◆ **WHAT THE TASK REQUIRES**
Search the entries for the word "button". Copy every line where it turns up.

◆ **DATA RECORDS**
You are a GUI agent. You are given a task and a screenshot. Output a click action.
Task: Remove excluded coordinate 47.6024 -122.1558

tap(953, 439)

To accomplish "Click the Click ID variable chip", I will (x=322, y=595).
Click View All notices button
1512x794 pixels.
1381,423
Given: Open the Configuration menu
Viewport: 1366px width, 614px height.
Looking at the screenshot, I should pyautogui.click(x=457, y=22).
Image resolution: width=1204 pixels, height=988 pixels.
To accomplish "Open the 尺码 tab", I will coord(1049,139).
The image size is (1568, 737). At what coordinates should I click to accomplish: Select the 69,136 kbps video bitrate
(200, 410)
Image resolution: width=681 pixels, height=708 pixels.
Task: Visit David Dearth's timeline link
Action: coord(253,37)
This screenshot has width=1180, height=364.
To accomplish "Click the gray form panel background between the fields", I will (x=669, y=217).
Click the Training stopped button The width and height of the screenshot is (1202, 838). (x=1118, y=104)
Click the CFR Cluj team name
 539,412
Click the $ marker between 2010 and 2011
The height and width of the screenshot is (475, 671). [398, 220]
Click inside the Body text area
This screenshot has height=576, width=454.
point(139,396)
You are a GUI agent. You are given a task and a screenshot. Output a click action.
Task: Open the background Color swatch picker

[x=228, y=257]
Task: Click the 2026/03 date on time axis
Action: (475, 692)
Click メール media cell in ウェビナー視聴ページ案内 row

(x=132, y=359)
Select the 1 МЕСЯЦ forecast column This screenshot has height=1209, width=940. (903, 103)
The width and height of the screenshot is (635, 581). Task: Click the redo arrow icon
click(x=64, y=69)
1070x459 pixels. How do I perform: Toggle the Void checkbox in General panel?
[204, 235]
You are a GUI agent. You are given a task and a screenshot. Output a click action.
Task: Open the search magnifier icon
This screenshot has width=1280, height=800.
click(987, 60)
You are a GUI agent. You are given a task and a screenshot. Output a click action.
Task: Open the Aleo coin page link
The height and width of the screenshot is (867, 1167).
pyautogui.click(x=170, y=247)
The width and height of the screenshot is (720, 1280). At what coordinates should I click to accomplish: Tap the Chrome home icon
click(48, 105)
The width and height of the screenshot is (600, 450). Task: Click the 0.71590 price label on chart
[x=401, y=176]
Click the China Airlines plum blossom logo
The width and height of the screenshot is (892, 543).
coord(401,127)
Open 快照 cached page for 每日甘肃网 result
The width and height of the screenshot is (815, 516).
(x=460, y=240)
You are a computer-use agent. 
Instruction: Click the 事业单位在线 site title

◆ **RESULT OF THIS EXERCISE**
Click View All notices button
Click the Training stopped button The width and height of the screenshot is (1202, 838). (x=1118, y=104)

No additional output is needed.